## Sunulan Metin:
KARŞI OY YAZISI: Bağ-Kur sigortalısı Resul, bir kavgada Ahmet tarafından öldürülmüştür. Ahmet, Ağır Ceza Mahkemesi'nde öldürmek suçundan, öteki davalılar Şıh Osman, Özcan, Mahir ve Vahide de kavgaya el uzatmaktan mahkum edilmişler ve hüküm kesinleşmiştir. O halde öldürme olayının failinin Ahmet olduğu, öteki davalıların ölüm olayıyla ilişkileri bulunmadığı konusunda kesin hüküm vardır ve Borçlar Kanunu'nun 53. maddesi çerçevesinde hukuk mahkemesini bağlayıcıdır.
Öte yandan Bağ-Kur sigortalısı Resul'ün hak sahipleri, Haymana Asliye Hukuk Mahkemesi'nin 1976/5 esas sayılı dosyasında gerek öldüren ahmet, gerekse kavgaya katılan Osman, Özcan, Mahir ve Vahide hakkında destekten yoksunluk nedeniye tazminat davası açmışlar, dava başlangıçta mahkemece kabul edilmiş ise de, Yargıtay 4. Hukuk Dairesi'nin 8.12.1978 tarih ve 8867/13853 sayılı ilamıyla;
"... Kavgaya el uzatmaktan yargılanıp hükümlendirilen, Osman, Özcan, Mahir ve Vahide'nin eylemleriyle ölüm arasında illiyet bağı bulunmadığından bunların Ahmet'le birlikte müteselsilen sorumlu tutulmalarının, kanuna aykırı olduğu belirtilerek bozulmuş, mahkeme bozmaya uyarak bunlar hakkındaki davayı reddetmiş ve hüküm de kesinleşmiştir.
Şu halde, Osman, Özcan, Mahir ve Vahide'nin eylemleriyle ölüm olgusu arasında illiyet bağı bulunmadığından, bunların destekten yoksunluk tazminatıyla müteselsilen sorumlu tutulamayacakları, sadece öldüren Ahmet'in sorumlu olduğu konusunda, hukuk mahkemesinin kesin hükmü de mevcut bulunmaktadır. Bu kesin hüküm, Bağ-Kur sigortalısı Resul'ün hak sahiplerinin halefi olan Kurum için dahi bağlayıcıdır.

## Görev:
Yukarıdaki karşı oy yazısında "Şu halde, Osman, Özcan, Mahir" sözcüklerinden başlayarak "için dahi bağlayıcıdır." sözcükleri de dahil olmak üzere o kısma kadar olan bölümü aynen kopyalayınız.

## Kayıtlı Bilgiler:

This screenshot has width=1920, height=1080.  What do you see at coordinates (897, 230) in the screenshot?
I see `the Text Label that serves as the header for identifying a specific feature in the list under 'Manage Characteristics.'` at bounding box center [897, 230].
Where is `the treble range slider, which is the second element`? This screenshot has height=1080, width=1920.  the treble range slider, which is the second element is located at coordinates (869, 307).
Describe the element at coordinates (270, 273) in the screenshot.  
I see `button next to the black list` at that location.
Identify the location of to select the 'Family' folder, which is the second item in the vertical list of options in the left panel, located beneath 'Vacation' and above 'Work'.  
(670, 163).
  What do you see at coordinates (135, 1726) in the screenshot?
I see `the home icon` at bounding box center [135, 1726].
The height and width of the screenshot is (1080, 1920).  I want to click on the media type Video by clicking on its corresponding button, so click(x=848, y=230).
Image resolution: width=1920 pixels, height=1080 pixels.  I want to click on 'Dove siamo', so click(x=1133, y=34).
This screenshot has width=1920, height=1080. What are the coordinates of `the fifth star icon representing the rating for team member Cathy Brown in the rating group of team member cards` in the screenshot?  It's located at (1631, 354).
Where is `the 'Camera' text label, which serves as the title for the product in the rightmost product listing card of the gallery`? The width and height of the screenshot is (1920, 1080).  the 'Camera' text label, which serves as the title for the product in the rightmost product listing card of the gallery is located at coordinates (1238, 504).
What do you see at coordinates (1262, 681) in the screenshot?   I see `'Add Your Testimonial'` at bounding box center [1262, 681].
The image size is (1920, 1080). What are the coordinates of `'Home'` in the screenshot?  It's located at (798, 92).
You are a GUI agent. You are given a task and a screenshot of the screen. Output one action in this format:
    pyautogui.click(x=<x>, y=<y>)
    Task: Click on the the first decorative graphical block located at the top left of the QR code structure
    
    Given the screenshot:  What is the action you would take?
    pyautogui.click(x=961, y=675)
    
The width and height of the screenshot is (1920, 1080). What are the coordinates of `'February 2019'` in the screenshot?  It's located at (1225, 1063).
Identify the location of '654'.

## Tam Çıktı:
Şu halde, Osman, Özcan, Mahir ve Vahide'nin eylemleriyle ölüm olgusu arasında illiyet bağı bulunmadığından, bunların destekten yoksunluk tazminatıyla müteselsilen sorumlu tutulamayacakları, sadece öldüren Ahmet'in sorumlu olduğu konusunda, hukuk mahkemesinin kesin hükmü de mevcut bulunmaktadır. Bu kesin hüküm, Bağ-Kur sigortalısı Resul'ün hak sahiplerinin halefi olan Kurum için dahi bağlayıcıdır.